Week 5 HW, Chapter 6, Problem 7, MA453, Spring 2008, Prof. Walther

Problem Statement

Let $ \scriptstyle p $ be a prime. Describe $ \scriptstyle U(p^n) $ and find the order of this group. Using your guess from HW3 in Chapter 3 now predict $ \scriptstyle\mid U(750)\mid $.


Discussion

To gain some insight into this problem, lets compute $ \scriptstyle U(p^n) $ for a few values of $ \scriptstyle n $. Let $ \scriptstyle p $ be 3, for simplicity purposes.

$ \scriptstyle U(3^1)\ =\ \{1,2\} $

$ \scriptstyle U(3^2)\ =\ \{1,2,4,5,7,8\} $

$ \scriptstyle U(3^3)\ =\ \{1,2,4,5,7,8,10,11,13,14,16,17,19,20,22,23,25,26\} $

Notice how the only gaps in the sequence of numbers $ \scriptstyle\{1,2,\ldots,p^n-1,p^n\} $ are those numbers divisible by $ \scriptstyle p $. Since $ \scriptstyle p $ is prime, we should expect this. The question then boils down to exactly how many of these gaps there are. In $ \scriptstyle U(3) $, there is one gap (including $ \scriptstyle p^n $). In $ \scriptstyle U(9) $ there are three, and in $ \scriptstyle U(27) $, there are nine.

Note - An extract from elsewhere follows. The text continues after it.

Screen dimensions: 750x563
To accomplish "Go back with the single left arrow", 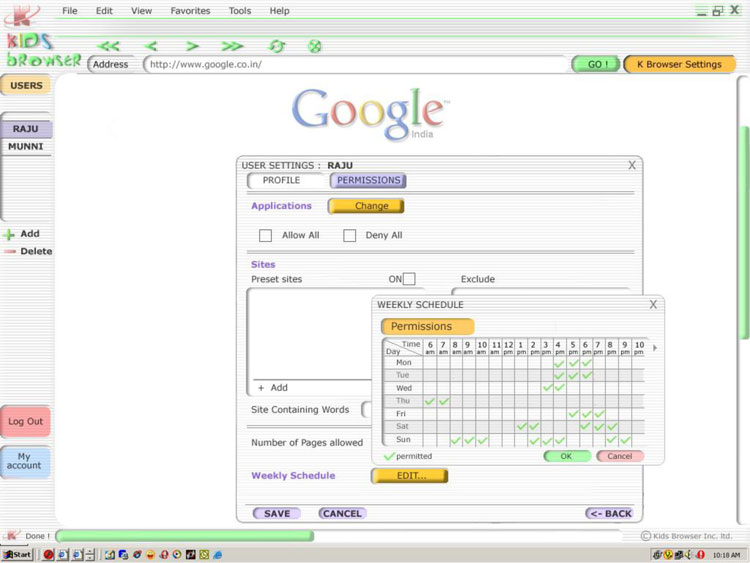I will coord(151,46).
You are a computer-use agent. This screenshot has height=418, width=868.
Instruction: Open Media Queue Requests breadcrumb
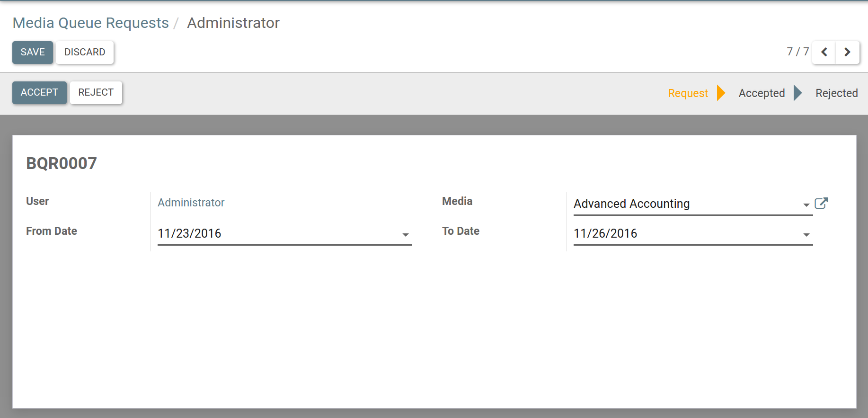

It would seem that the number of such gaps is equal to the prime power of the previous unit group. Then, the order of the group $ \scriptstyle U(p^n) $ would be $ \scriptstyle p^n-p^{n-1} $. Let's try to prove this.

Observe that for $ \scriptstyle n=1 $, $ \scriptstyle U(p^n)\ =\ U(p)\ =\ \{1,2,\ldots,p-2,p-1\} $, with no gaps (save for $ \scriptstyle p $ itself), such that $ \scriptstyle\mid U(p^n)\mid\ =\ p-1\ =\ p^1-p^0\ =\ p^n-p^{n-1}\checkmark $

Now assume that for an arbitrary but finite $ \scriptstyle n $, $ \scriptstyle\mid U(p^n)\mid\ =\ p^n-p^{n-1} $.

We now want to think of what happens when we move from $ \scriptstyle U(p^n) $ to $ \scriptstyle U(p^{n+1}) $. We now have the sequence $ \scriptstyle\{1,2,\ldots,p^{n+1}-1\} $, minus all the gaps due to the multiples of $ \scriptstyle p $. For now we can disregard all the numbers from $ \scriptstyle1 $ to $ \scriptstyle p^n $, since we already know how many gaps are in there.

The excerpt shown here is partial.